Rationale & Objective: Despite calls for integrating palliative care into chronic kidney disease (CKD) care, uptake remains low. The study aim was to describe clinicians' perceptions of the clinical and research priorities in CKD care and the main barriers to collaboration. Study Design: This was a descriptive cross-sectional study using an online survey developed by clinicians and researchers as the primary data collection method. Setting & Participants: Clinicians in nephrology and palliative care departments (N = 195) at an academic health center in Virginia were invited to participate. Of the 48.7% (n = 95) who responded, most were registered nurses (65.3%) in nephrology (80%) with more than 15 years' experience (40%). Predictors: Factors including discipline (nursing, social work, and physician) and practice area (palliative care or nephrology) were assessed. Outcomes: Main outcomes of interest included clinicians' perceptions of the role of palliative care, barriers to collaboration, and the top clinical and research priorities for patients with advanced CKD. Analytic Approach: Survey data were analyzed using SPSS using descriptive statistics. Results: Respondents reported being comfortable caring for patients near the end of life and endorsed advance care planning and collaboration between nephrology and palliative care teams. However, both rarely happen. Fragmentation, or poor coordination of care, was perceived to be the main barrier to collaboration.

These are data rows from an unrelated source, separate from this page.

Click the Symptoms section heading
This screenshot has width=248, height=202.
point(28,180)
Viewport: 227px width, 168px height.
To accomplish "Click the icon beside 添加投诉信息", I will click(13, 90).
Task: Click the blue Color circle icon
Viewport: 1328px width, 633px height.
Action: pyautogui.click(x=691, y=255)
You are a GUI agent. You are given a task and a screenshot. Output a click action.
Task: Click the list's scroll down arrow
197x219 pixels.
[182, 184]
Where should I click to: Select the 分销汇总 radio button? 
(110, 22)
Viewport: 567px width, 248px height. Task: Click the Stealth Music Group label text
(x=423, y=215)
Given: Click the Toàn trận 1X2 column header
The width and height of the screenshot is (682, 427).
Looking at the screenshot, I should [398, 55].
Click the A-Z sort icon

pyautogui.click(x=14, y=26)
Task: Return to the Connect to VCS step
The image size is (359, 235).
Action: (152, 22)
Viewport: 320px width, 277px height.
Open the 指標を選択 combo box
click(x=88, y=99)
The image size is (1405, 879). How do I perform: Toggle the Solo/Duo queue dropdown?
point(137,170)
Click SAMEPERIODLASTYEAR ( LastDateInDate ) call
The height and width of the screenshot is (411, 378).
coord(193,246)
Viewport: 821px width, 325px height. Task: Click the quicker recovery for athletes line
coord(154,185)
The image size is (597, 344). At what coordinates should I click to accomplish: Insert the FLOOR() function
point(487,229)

Perceptions regarding collaboration facilitation differed; nephrology clinicians identified patient/family education as the most important facilitator while palliative care clinicians identified clinician education as most important. Top clinical priorities differed. Palliative care clinicians reported pain/symptom management as taking priority while nephrology clinicians identified caregiver/family support. Developing interventions to support treatment-related decision making was the top research priority. Limitations: Results reflect perceptions of about half the clinicians at 1 academic health center. Conclusions: Additional studies to capture patients' and families' perspectives and examine end-of-life care processes are needed. Results may inform future targeted interventions.